Microsimulation models are usually built for specific purposes and are thus custom developed, although there are a few packages that are often used in the development of dynamic microsimulation model. These packages can be grouped in to three main categories according to their development environments, each with their own advantages and disadvantages:
General purpose programming language tool (C/C++/C#/Java etc.)
General purpose statistical package (Stata/SAS/R/MatLab/Mathematica etc.)
Simulation modelling package (Modgen, LIAM2, GENESIS etc.)
Development using a general purpose programming language clearly enjoys the highest degree of flexibility and possibly speed advantage. FORTRAN was popular among some earlier models, e.g.
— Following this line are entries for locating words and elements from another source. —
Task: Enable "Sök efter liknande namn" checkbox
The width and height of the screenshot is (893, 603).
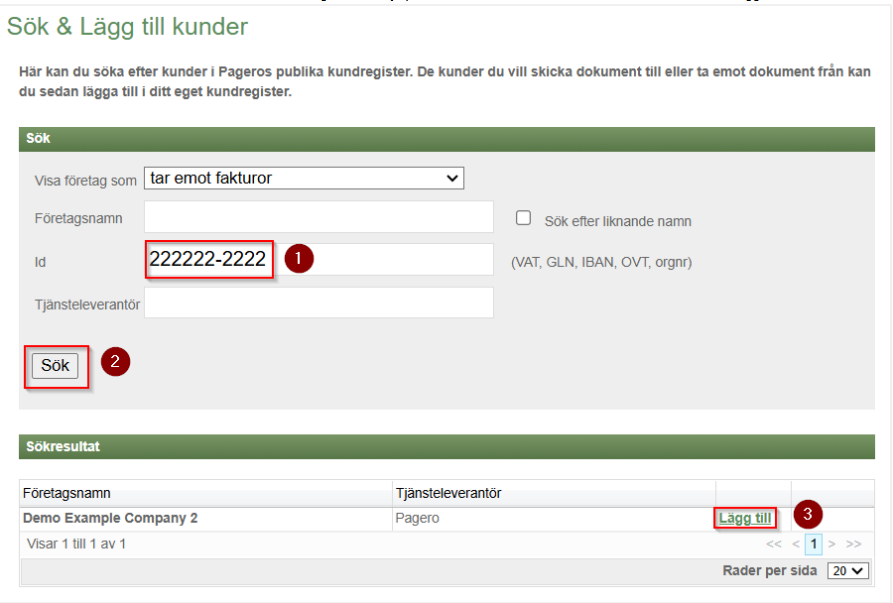Action: (523, 218)
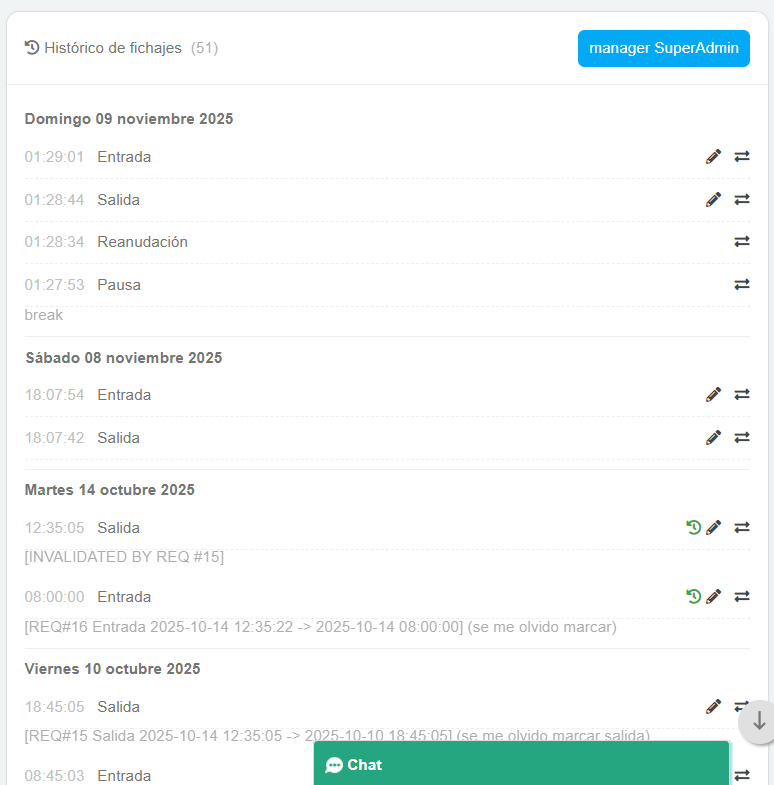Screen dimensions: 774x785
Task: Edit the 01:29:01 Entrada record pencil
Action: (x=713, y=157)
MICROHUS, PRISM, and DYNASIM2 while C language family seems to be a popular choice for later models. SAGE, DYNAMOD, LIAM, DYNACAN and a few others models were all developed using C++, whilst POLISIM used a mixture of C and C++, and APPSIM and MOSART were programmed in C#. Models have also been developed in Java (e.g. IFSIM), Visual Basic (e.g. SESIM) and a number of other languages. Evaluation based on the prototype microsimulation models by Percival (2007) suggested that there is a substantial speed advantage when the prototype model is coded using C++. However, the cost of development is much higher when compared with other approaches, as all the potential numeric calculations and related data management need to be programmed. In practice, it is likely that policy modellers are not adequately proficient in programming, while professional programmers may not fully understand the economic theories and scientific principles that are to be implemented.
The second approach is to develop microsimulation models based on existing statistical or mathematics packages, such as GAMEO, DYNASIM, and PENSIM2 which were built on SAS. Modern statistical packages are capable of executing computation commands in batch and the code of a model is commonly referred to as a “script”, “do-file” or “syntax file” etc. The main advantage of this approach is short development time and easy access to the statistical power of the package. However, the speed of the model might be lower and the data structure may not be optimised for simulation purpose.
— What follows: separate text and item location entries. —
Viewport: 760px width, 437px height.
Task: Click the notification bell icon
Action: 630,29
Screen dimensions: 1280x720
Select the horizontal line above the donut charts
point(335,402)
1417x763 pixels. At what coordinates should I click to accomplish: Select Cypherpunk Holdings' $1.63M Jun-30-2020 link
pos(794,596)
Another way to develop microsimulation models is to use modelling packages developed by the third parties. Software in this category ranges from generic purpose modelling software, e.g. AnyLogic etc. to microsimulation specific packages. Whilst agent based simulation modellers use more generic purpose packages, microsimulation modellers tend to use more specific software.
The most notable dynamic microsimulation modelling tools include
Modgen, developed by Statistics Canada (Wolfson & Rowe, 1998)
LIAM2, developed by the Belgium Federal Planning Bureau (Bryon et al., 2011)
UMDBS, developed by Sauerbier (2002)
GENESIS, developed by UK Department for Work and Pensions (Edwards, 2004)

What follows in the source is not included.